One evening in August 2014, while I was in a hotel room in Iraq, a video was uploaded on YouTube. It showed the murder of the American freelance journalist James Foley. He could be seen kneeling in an orange prison uniform in the Syrian Desert, at the hands of an ISIS executioner. An American colleague, whom I was supposed to meet for a beer later that evening, wrote to me that she was in total shock and we cancelled our plans. I couldn’t sleep that night. It was so utterly tragic for James Foley and his family, and it was also a brutal attack on journalism. With these new developments, it was no longer enough to prepare yourself and your loved ones for the unavoidable fact that bullets and bombs could strike when you’re covering a war.

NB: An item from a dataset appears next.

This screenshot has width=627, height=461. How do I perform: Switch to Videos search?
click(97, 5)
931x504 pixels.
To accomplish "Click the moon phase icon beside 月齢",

I was now first and foremost a target; a potential and valuable political tool that could be used at will. The world was certainly no stranger to such tactics, but this was the first time, as a journalist, that the threat felt so intensely close, almost personal. Nevertheless, my greatest wish was to be able to travel to the ISIS stronghold in Raqqa and report on the Islamists and the life they had created for the civilians; I was keen to investigate them further and discover who they really were. Out of pure frustration at being so far away from the story, I seriously considered dressing in black from head to toe and travelling there with a trusted local.

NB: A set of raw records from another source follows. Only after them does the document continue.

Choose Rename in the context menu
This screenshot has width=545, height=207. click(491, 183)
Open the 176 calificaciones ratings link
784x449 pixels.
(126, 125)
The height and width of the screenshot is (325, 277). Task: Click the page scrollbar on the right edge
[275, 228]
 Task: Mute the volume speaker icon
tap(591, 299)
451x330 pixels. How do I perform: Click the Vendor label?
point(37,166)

Instead, I chose the next best thing. I decided to use my journalistic skills to write about what had happened to my colleagues and, through their stories, come a little closer to the core of ISIS. Daniel Rye had been a hostage along with James Foley, so I sent him a message via a mutual acquaintance, asking him if he would talk to me about his thirteen months of captivity at the hands of ISIS. He answered me on Facebook: ‘Hi Puk. My name is Daniel Rye. You’ve probably heard of me. I suffered a slight occupational hazard last year. Luckily for me, it had a happy ending.’ We met for the first time one Friday in early October 2014 at a basement restaurant in central Copenhagen. We agreed that Daniel’s story needed to be told.

The ISIS Hostage is about surviving one of the most notorious kidnappings in recent times – a hostage drama carried out by Islamic extremists, against whom much of the West is at war, including Denmark, since October 2014.

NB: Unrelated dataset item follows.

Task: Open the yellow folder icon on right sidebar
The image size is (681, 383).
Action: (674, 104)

Twenty-four hostages – five women and nineteen men – from thirteen different nations ended up in the same prison in Raqqa in northern Syria. It was controlled by the terror group known as ISIS – it later changed its name to Islamic State (IS) – which has conquered and administrates large areas of Iraq and Syria. Daniel Rye was one of those hostages and, at the time of writing, he was the last prisoner to leave captivity alive. Six of his fellow prisoners were murdered while in captivity.

This book is a journalistic narrative based on countless interviews and conversations with Daniel Rye and his family, and it follows the struggle to get Daniel released from the clutches of the world’s most brutal terrorist organization. I also talked to a large number of other relevant sources: former fellow prisoners, jihadists and background contacts from around the world with extensive knowledge of the case and of the people who held Daniel Rye captive.

This story is also based on interviews with kidnapping expert and security consultant, Arthur. He led the search for both Daniel Rye and his American fellow prisoner James Foley, who ended his days in Syria. Arthur isn’t his real name; in fact, he lives a very discreet existence, which is crucial for his work in negotiating hostage releases all over the world. It isn’t in his nature to discuss his work, but he has nevertheless chosen to participate, because he believes that there is much to learn from this story. And, as he says, Daniel’s experience also shows that ‘where there’s life, there’s hope’.